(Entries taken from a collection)
BEGIN

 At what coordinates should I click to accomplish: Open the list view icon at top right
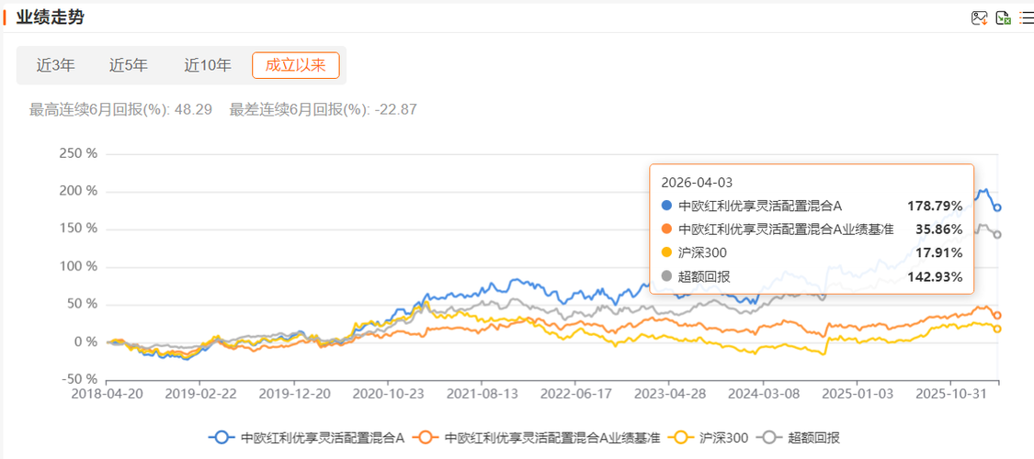pyautogui.click(x=1026, y=17)
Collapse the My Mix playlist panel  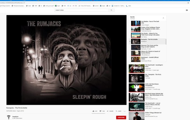click(163, 18)
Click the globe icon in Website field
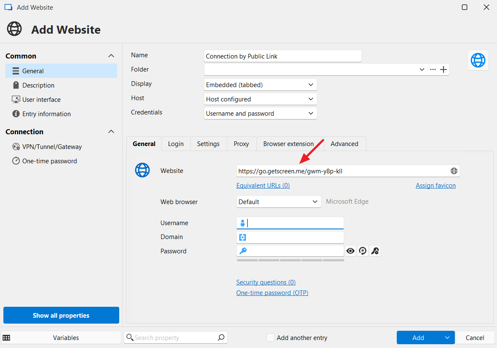This screenshot has height=348, width=497. tap(454, 171)
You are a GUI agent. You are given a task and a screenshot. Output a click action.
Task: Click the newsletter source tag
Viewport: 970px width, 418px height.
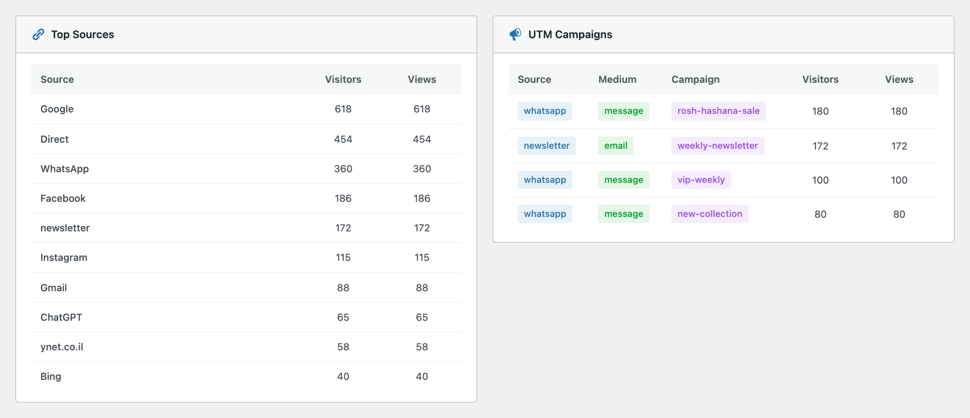(x=546, y=146)
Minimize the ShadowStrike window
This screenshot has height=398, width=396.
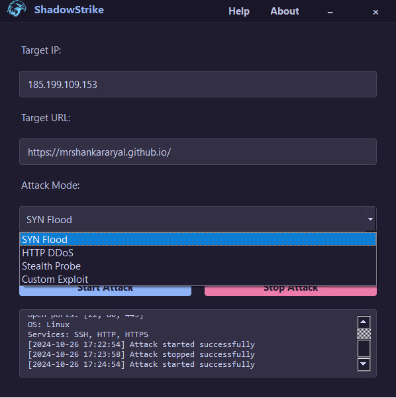coord(330,12)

END

* Aim of the exercise
Output only the lines above from the one containing "Click the globe icon in Website field" to the one containing "Task: Click the newsletter source tag", both included, exactly as written and with no pictures.

* Answer to this exercise
Click the globe icon in Website field
This screenshot has height=348, width=497. tap(454, 171)
You are a GUI agent. You are given a task and a screenshot. Output a click action.
Task: Click the newsletter source tag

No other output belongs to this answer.